Total assets were boosted over the past year through the acquisition of former listed investment group Milton Corporation and its $3.6 billion portfolio.

However, while Soul Patts’ net asset value per share growth beat the All Ordinaries Index by 20.2 per cent, the group’s share price fell 21.3 per cent in FY22. In effect, its portfolio performance beat the company’s share performance to the tune of 35.1 per cent.

The underperformance of Soul Patts shares has been blamed on a one-off non-cash goodwill impairment of $984.6 million due to the Milton merger. The impairment led to Soul Patts posting a statutory loss of $12.9 million in FY22.

The near $1 billion impairment was equal to the goodwill created by the Milton acquisition, which as a scrip-based purchase was to be calculated using the Soul Patts share price of $38.20 on the date of the acquisition.

This led to a temporary increase in Soul Patts’ share price above that level in September last year, ahead of the settlement of the deal.
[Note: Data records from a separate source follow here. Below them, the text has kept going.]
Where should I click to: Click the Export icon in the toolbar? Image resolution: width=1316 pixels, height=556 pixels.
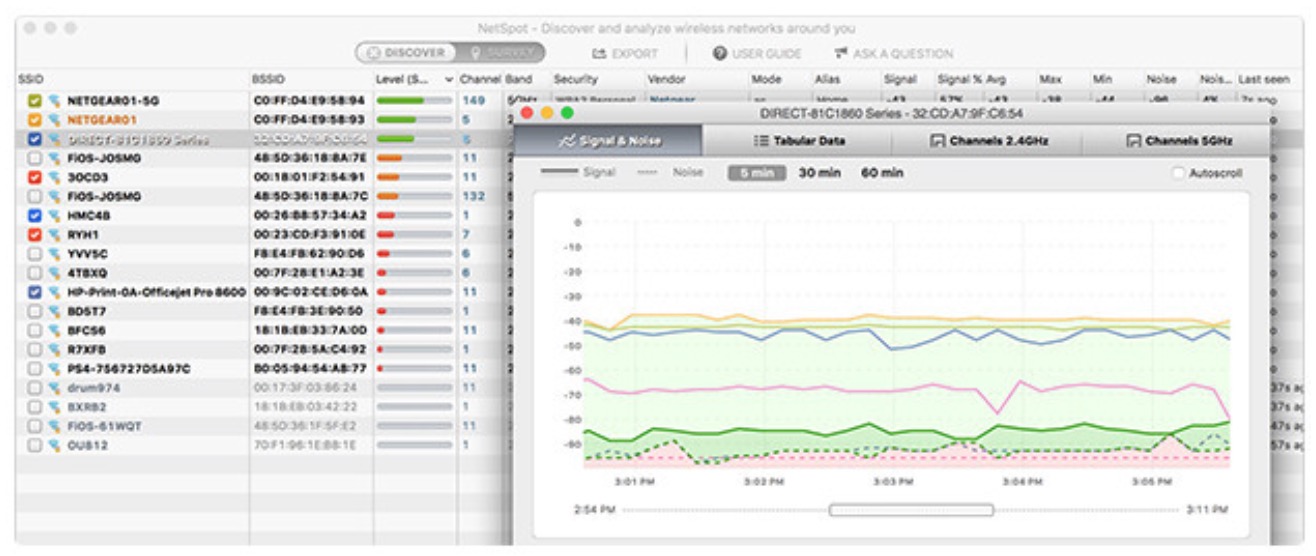pos(600,54)
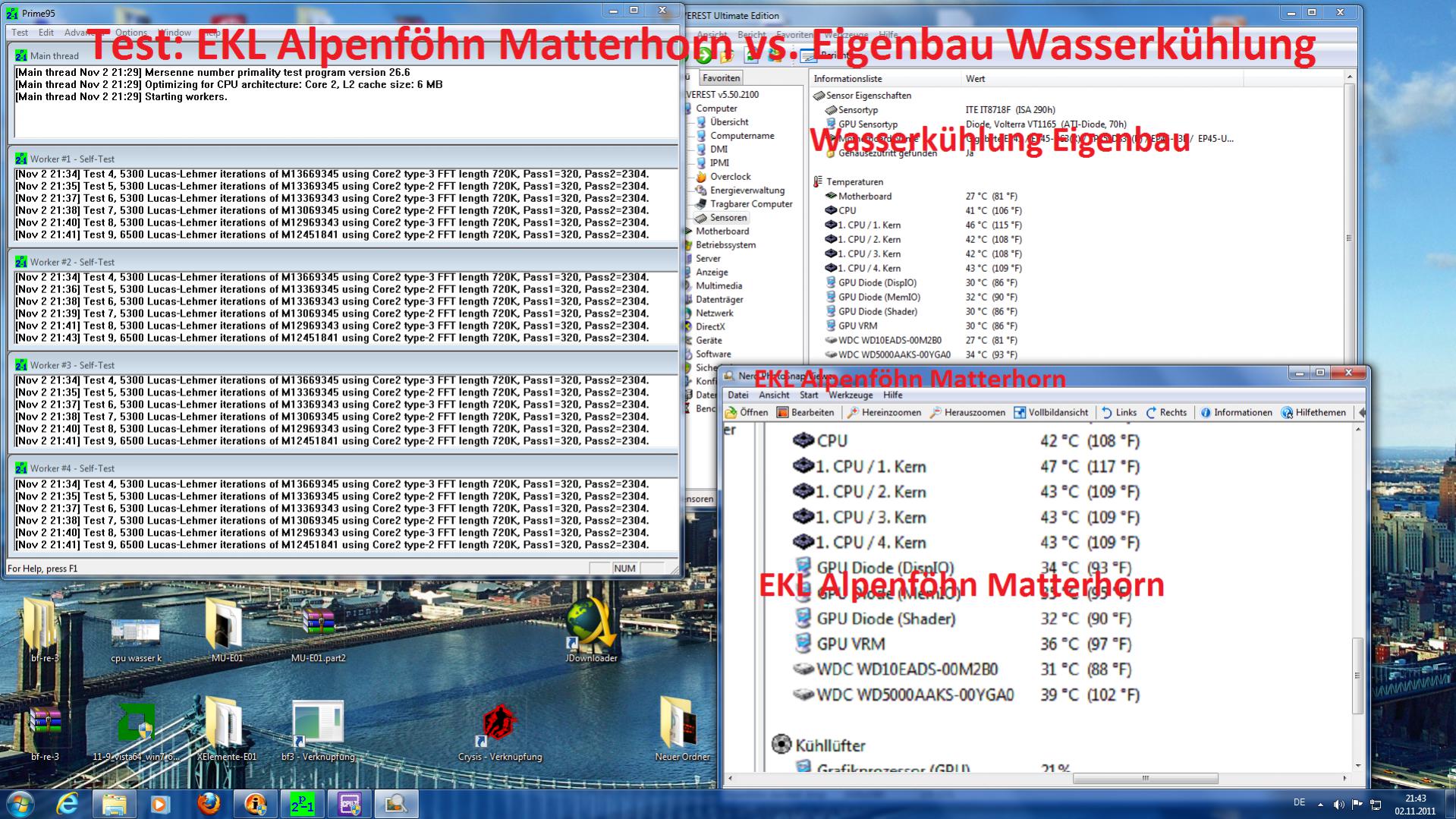The image size is (1456, 819).
Task: Rotate image right with the Rechts icon
Action: point(1166,412)
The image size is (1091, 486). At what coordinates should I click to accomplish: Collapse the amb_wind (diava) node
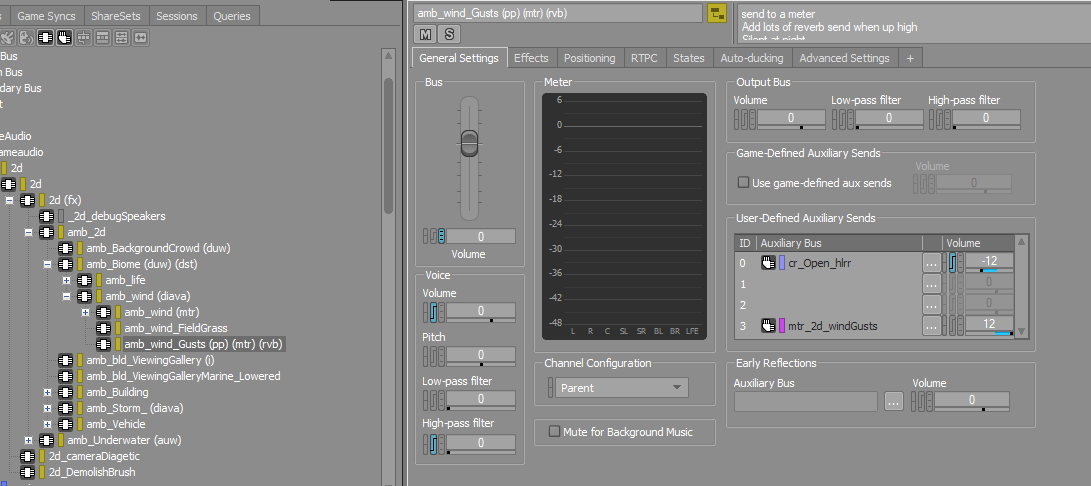67,296

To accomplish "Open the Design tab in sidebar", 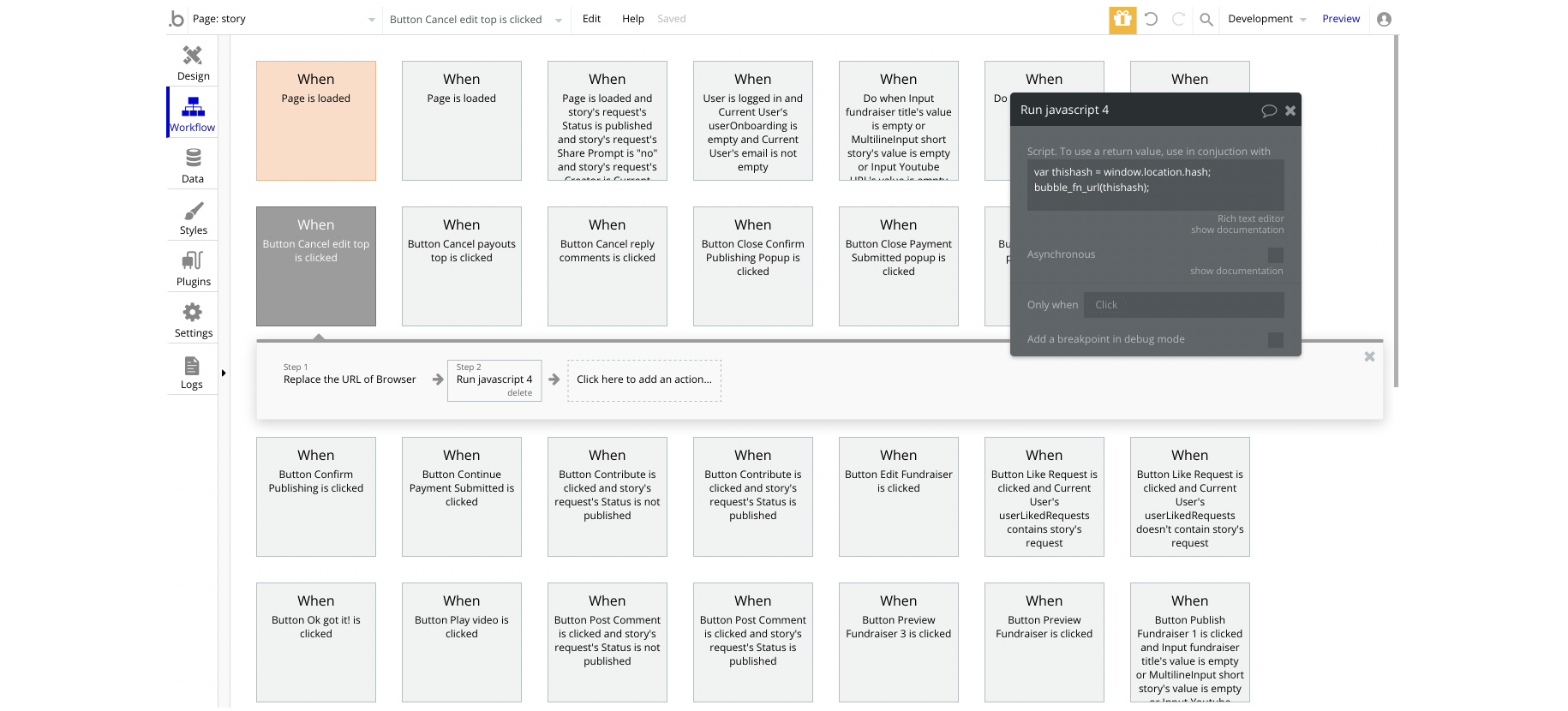I will 193,63.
Soul Patts says the share price increase at the time did not represent ‘any future quantifiable economic benefits available from the acquisition of Milton’.

Regardless of the share price drop, a repositioning the company’s portfolio, which saw the group as a net seller of equities in FY22, has boosted Soul Patts’ liquidity levels by about $735 million to pursue new opportunities.

Among the stocks the investment group sold were fellow Sydney top companies Commonwealth Bank of Australia (ASX: CBA), AGL Energy (ASX: AGL), Woolworths (ASX: WOW), Brambles (ASX: BXB), Westpac (ASX: WBC) and Charter Hall Group (ASX: CHC).

Acquisitions included Aristocrat Leisure (ASX: ALL), Macquarie Group (ASX: MQG), Domino’s (ASX: DMP), Computershare (ASX: CPU), (ASX: CAR), Ramsay Health Care (ASX: RHC) and IDP Education (ASX: IEL).



Market caps are based on the close of trade, 2 December, 2022. This list was prepared with information provided by the ASX.